Fig. 2.

Membrane vesicles from mineralizing osteoblasts. A and B: mineralization and alkaline phosphatase in whole osteoblast cultures (). Mesenchymal stem cells were placed into culture as described in methods. After 3–4 wk, the cultures developed characteristic nodules of alkaline phosphatase and mineral-containing cells that can be seen directly in low power scans of cultures (1-mm fields). C and D: photomicrographs of representative bone nodules in osteoblast cultures. Low-power photomicrographs of nodules similar to the regions identified with arrows in A and B. Nodules of cells with strong alkaline phosphatase activity (C) and mineralization (D) are present. Only cultures with mineralizing osteoblasts had significant transport activity in isolated membranes (3, 21).
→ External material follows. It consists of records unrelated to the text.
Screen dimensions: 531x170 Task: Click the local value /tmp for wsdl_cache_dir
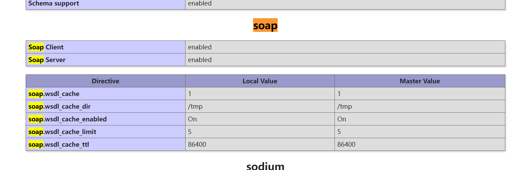pos(195,107)
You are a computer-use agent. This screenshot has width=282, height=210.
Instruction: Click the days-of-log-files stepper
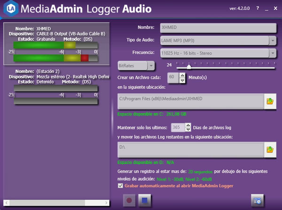(188, 128)
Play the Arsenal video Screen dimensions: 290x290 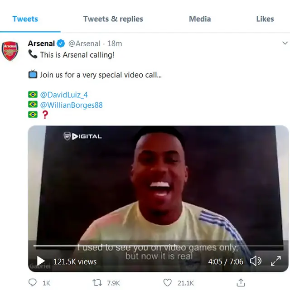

E: oil immersion photomicrograph of osteoblast membranes labeled for alkaline phosphatase activity. Plasma membrane fragments were prepared by nitrogen cavitation in an isotonic HEPES-buffered sucrose solution (5). After alkaline phosphatase activity labeling, viewing at ×100 oil immersion revealed that the membrane fragments are alkaline phosphatase labeled, although the individual membranes are too small to resolve by light microscopy. F: electron microscopic analysis of osteoblast membrane fragments with alkaline phosphatase labeling. Examination by electron microscopy on methyl cellulose grids after alkaline phosphatase 20 nM gold labeling. About half of the membranes are labeled, consistent with alkaline phosphatase expression in apical but not basolateral membranes. Black arrows indicate labeled membrane fragments; white arrows indicate unlabeled membrane fragments.